Pointing data for screenshots:
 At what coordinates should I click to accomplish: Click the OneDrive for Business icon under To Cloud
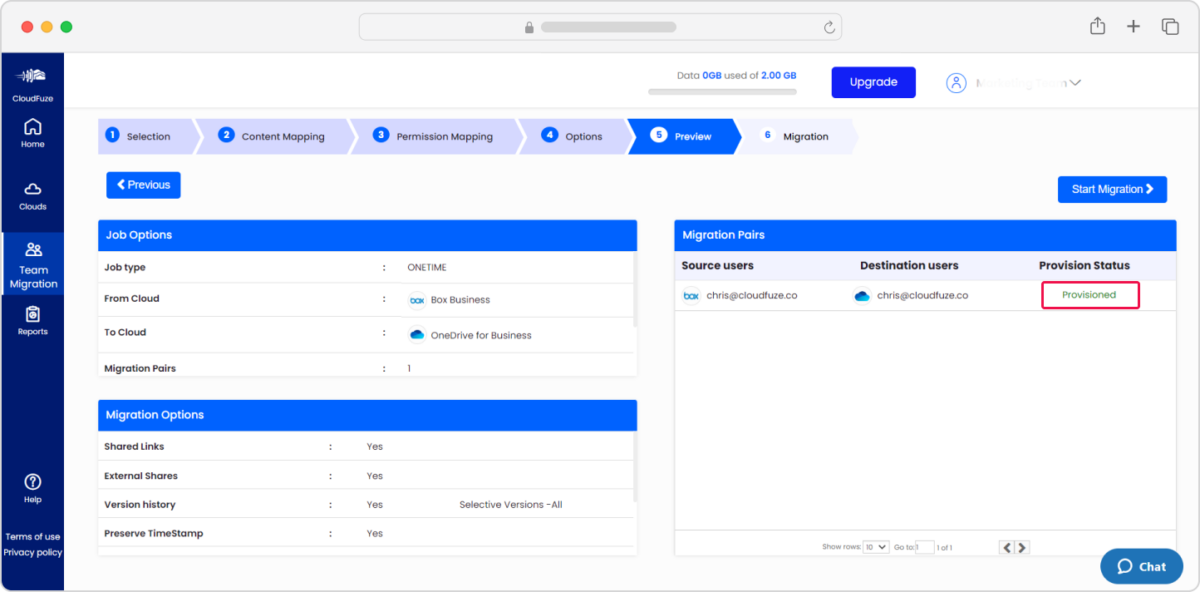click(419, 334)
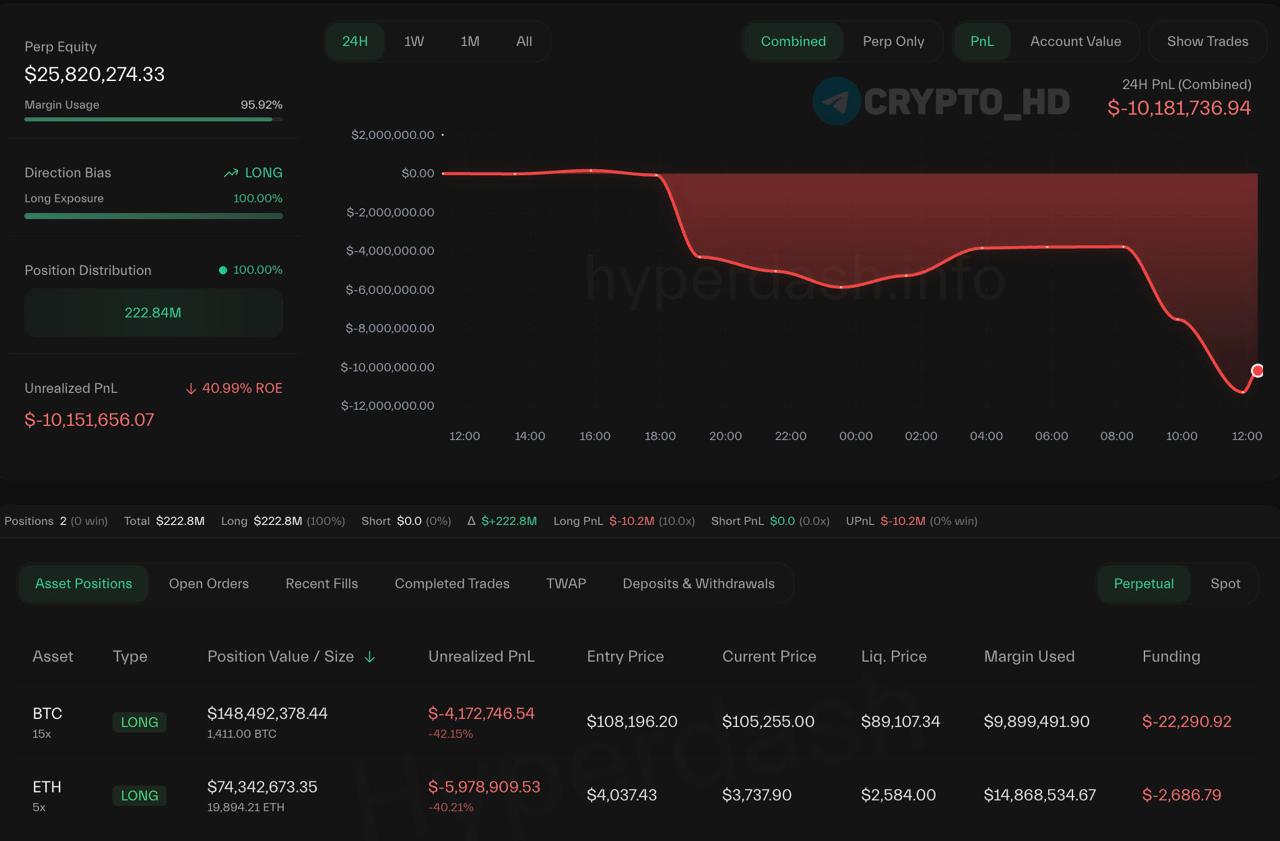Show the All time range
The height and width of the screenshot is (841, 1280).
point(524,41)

▸ **Instructions to follow**:
Convert every line of the items into a Markdown table with the columns "No." and "Line," numbering each row and omitting blank lines. Leave the pictures out of the table.

▸ **Response**:
| No. | Line |
|---|---|
| 1 |  At what coordinates should I click to accomplish: Click the OneDrive for Business icon under To Cloud |
| 2 | click(419, 334) |
| 3 | Show the All time range |
| 4 | The height and width of the screenshot is (841, 1280). |
| 5 | point(524,41) |